_TEKS HASIL EKSTRAKSI_
MAIN QUOTE$quote=Steve Jobs

MAIN QUOTE$quote=Steve Jobs

Breaking News

Transparansi Informasi APBD

Dalam bahasa yang sederhana, otonomi daerah bisa diartikan “daerah memiliki wewenang untuk mengurus dirinya sendiri”. Wewenang ini sangat besar, luas, luar biasa, dan harus berada di jalur hukum yang benar (baca: bisa dikontrol, tertata dengan baik, punya mekanisme yang tepat, dan dapat dipertanggungjawabkan).


Oleh Ade Awaliyah
Pemerhati masalah sosial politik (Dipublikasi di Radar Lampung edisi 19 Maret 2011)


Wewenang ini diberikan karena daerah yang memahami kondisi internalnya. Mereka yang ada pusat (pemerintah), mengetahui kondisi daerah dari data-data statistik. Data yang justru dibuat dan dilaporkan orang daerah. Kerap, data itu dibuat untuk menyenangkan hati pemerintah pusat.

Maaf, bukan meragukan kadar profesionalisme para peneliti, terutama di Biro Pusat Statistik (BPS), meskipun penilaian ini terkesan subjektif.

_BAHAN_
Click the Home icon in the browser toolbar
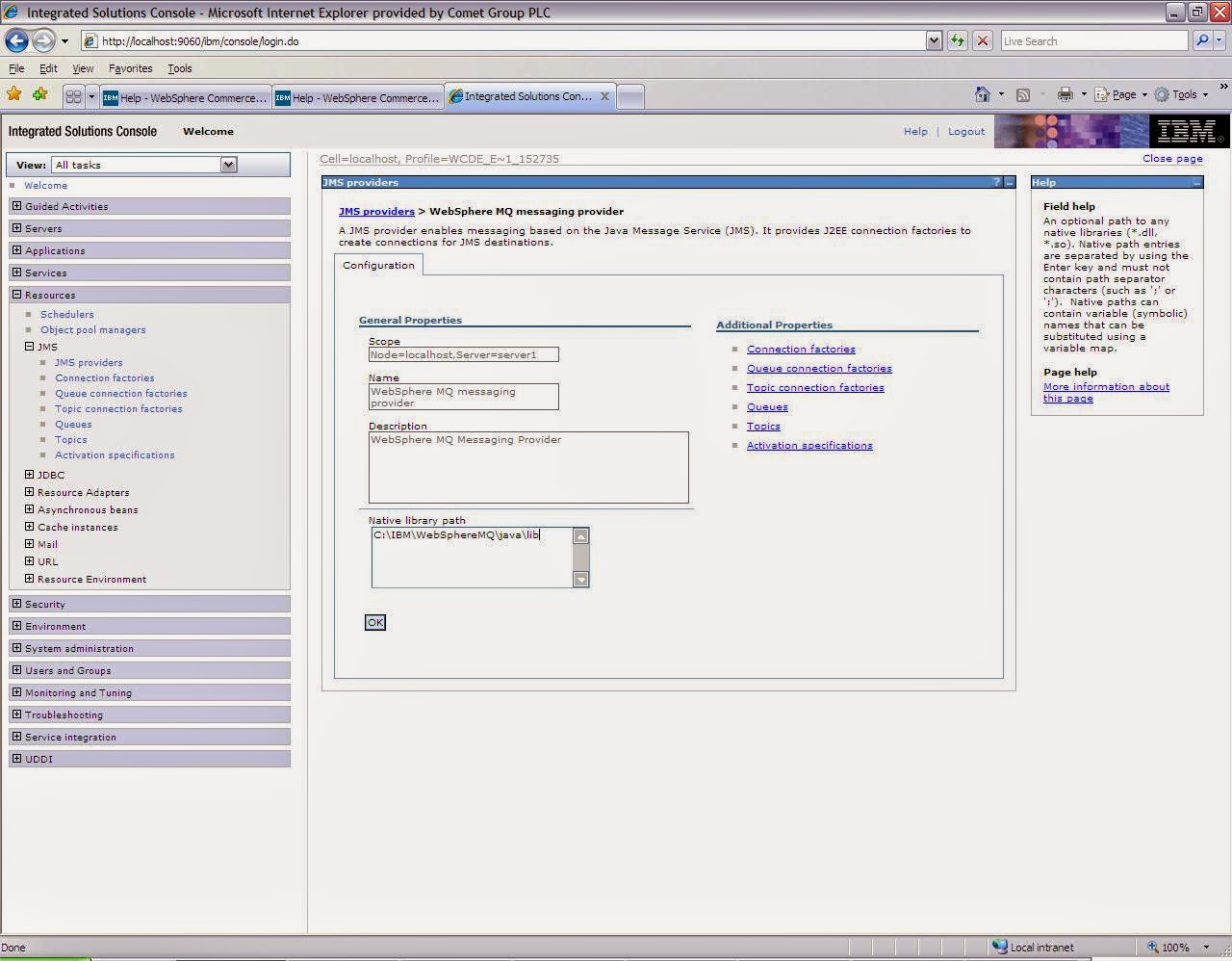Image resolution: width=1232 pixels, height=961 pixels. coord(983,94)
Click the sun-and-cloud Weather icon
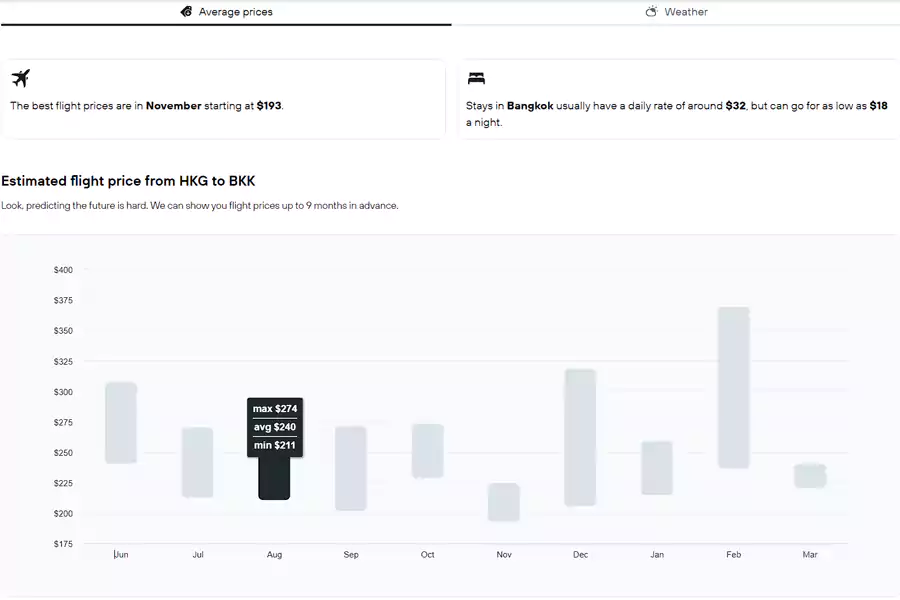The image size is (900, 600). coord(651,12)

_RUMUSAN SOAL_
Menurut tulisan tentang transparansi informasi APBD, dari mana pemerintah pusat mengetahui kondisi daerah? Gunakan hanya teks tersebut sebagai sumber jawaban.

_HASIL TUGAS_
Dari data-data statistik.